Perhaps the biggest trap is the use of childhood and illness as fodder for poems. When all else fails, talk about your childhood traumas. I know I sound flippant saying this, but it is a common trap. I've fallen for it; probably every poet has at some point in time. Several poets have made entire careers at this.

Its not that you can't use your childhood as subject material -- everyone does -- but you can't use it as a crutch, as an automatic attention grabber, in place of what poetry deserves. As an example, look at the poetry of Len Roberts. Roberts is a poet I like quite a bit. But he is a good example, since he has both fallen for the temptation and recovered from it.

Roberts' first couple of books were promising. He is a poet of the past, writing autobiographical poems of a tense childhood. And there is a lot of power in those early books.

There is nothing wrong with childhood as a topic. However it is very hard to view your own childhood objectively, and the events that shaped you carry -- for you as author -- immense emotional weight. Roberts' initial poems are brimming with that sense of overpowering emotional conflict.

By his third and fourth books, Roberts starts to move into the present tense. But even when poems start in present tense, they act as triggers for the past:


Pushing the yellow Cougar out of the snow,
its tires spinning muddy slush onto
my good pants, I remember all the men
back on Olmstead Street coming out
at dawn when someone's car was stuck....

-- "Pushing cars out of the snow"

Unfortunately, by now, the past seems more abstracted, more theatrical, more habitual, and its use as an emotional trigger wears thin. The past becomes an easy out, an appealing way to bring a poem to a close with that sense of suspended tension -- an unresolved drama -- as if the lights went out in a theater half way through the last act.

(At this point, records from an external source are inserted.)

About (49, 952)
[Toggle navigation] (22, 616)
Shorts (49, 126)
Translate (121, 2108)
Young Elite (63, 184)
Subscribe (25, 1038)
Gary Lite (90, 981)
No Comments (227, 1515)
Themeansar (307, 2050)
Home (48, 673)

...and I remembered those five a.m.'s when
my father rose to shovel the entire block, his father coming out quickly to join him
[...]
moving further and further
apart until they reached the ends of the walk and then,
without one word, without even a wave of the hand, entered their separate doors.

--"The Block"

The problem is that in many cases the drama is not really there. It is imagined, instinctive -- ghostly like pain in a missing leg. And there are only so many times you can leave your audience hanging that way.

Fortunately, Roberts' later poems recover and show less of a tendency to fall for the easy ending, the cliched past tense. He does the hard work that is needed and his poems show it.

As counterpoint, another poet, Sharon Olds, tends in the other direction. Her poems are hewn from the pain, suffering, and terminal illnesses of what seem like an endless collection of family members and other relatives. At first you are taken aback by Olds' frank portrayal of disease and dysfunction. But it doesn't take you long to start doubting everything -- her reactions, the situation itself. There is just too much dissolution and too much hardened angst to believe it would be written this way -- whether real or imagined.

I am not saying Sharon Olds' family hasn't suffered the many mishaps she describes. (I have no idea whether her poems are autobiographical, fictional, or a combination of both. It is not my job as a reader to know that.) I am also not refuting any emotional response she personally may have had to the events described. But as art, the poems rely far too heavily on the reader's visceral reaction to serious illness and drama (and the narrators' reaction to it) and do far too little to weave it into an artistic vision. The poems are blunt, harsh. But their bluntness is the bluntness of a dull weapon, not of raw beauty.

In the end, poetry, like any art, is hard work. No matter how easy the end result appears. Avoiding the quick fix, the emotion-laden set piece, is part of the artist's job, so as not to play fast and loose with the audience's "willing suspension of disbelief".